Revue des revues
• Dans le numéro de septembre-octobre 1981 de la revue Herakles, Paul-Marie de La Gorce analyse « la nouvelle stratégie », c’est-à-dire les idées du nouveau ministre de la Défense M. Charles Hernu, telles qu’on peut les connaître dans ses écrits, en tenant compte de la différence qui peut exister entre le langage d’une personnalité d’opposition et celui d’un homme politique ayant assumé de hautes responsabilités.
Paul-Marie de La Gorce montre d’abord que Charles Hernu fut de ceux, peu nombreux, qui introduisirent la dissuasion nucléaire dans le courant politique auquel il appartenait. II est ainsi un partisan résolu d’une dissuasion indépendante pour la « non-guerre » dans une conception rigoureuse et intransigeante. La politique militaire n’est que le corollaire de la politique étrangère, et le grand apport de la Ve République dans l’ordre de la Défense a été d’avoir établi une logique fondamentale en associant une volonté d’indépendance politique à une Défense indépendante. L’indépendance de l’Europe de demain, pense M. Hernu, suppose celle de la France d’aujourd’hui, et l’on doit repousser l’idée qu’elle puisse s’engager automatiquement sur le théâtre européen. Le nouveau ministre de la Défense rejette ainsi catégoriquement la perspective d’une « bataille de l’avant » qui mettrait les forces françaises hors du cadre national. Il s’agit de savoir quelle doit être la place de l’arme à neutrons dans la stratégie française, et ce ne peut être sous la forme d’une ligne Maginot. Les armes nucléaires ordinaires font partie intégrante de la dissuasion nucléaire stratégique, comme le rappelait le général Méry.

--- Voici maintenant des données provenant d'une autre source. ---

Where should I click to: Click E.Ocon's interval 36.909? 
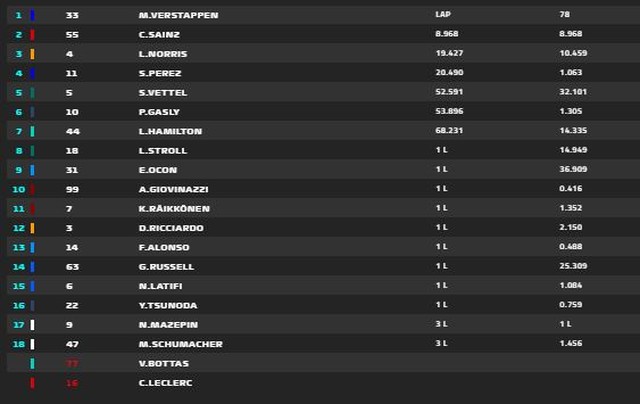[573, 170]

Paul-Marie de La Gorce se demande alors si la stratégie française de dissuasion nucléaire évoluera vers le « tous azimuts ». L’on ne sait guère en effet quelle menace pèsera sur la France dans vingt ou vingt-cinq ans. L’instrument privilégié de notre dissuasion, le sous-marin, est par excellence l’arme qui convient à ce genre de stratégie, qui ne peut être qu’anti-cités et n’a donc pas besoin de moyens complémentaires tels que des satellites d’observation ou de navigation. Américains et Soviétiques paraissent accepter de plus en plus un concept de guerre nucléaire, comme le montrent plusieurs exemples : l’effort de miniaturisation et de précision des armes ; la conception américaine de l’arme à neutrons comme moyen anti-chars ; la directive présidentielle n° 59 qui prévoit l’emploi des armes stratégiques en anti-forces ; le problème des SS-20 (missiles balistiques nucléaires sol-sol de portée moyenne soviétiques) en Europe. La doctrine française, telle qu’elle ressort des écrits de M. Charles Hernu, s’oppose à ces thèses et apparaît comme autrement cohérente et rigoureuse.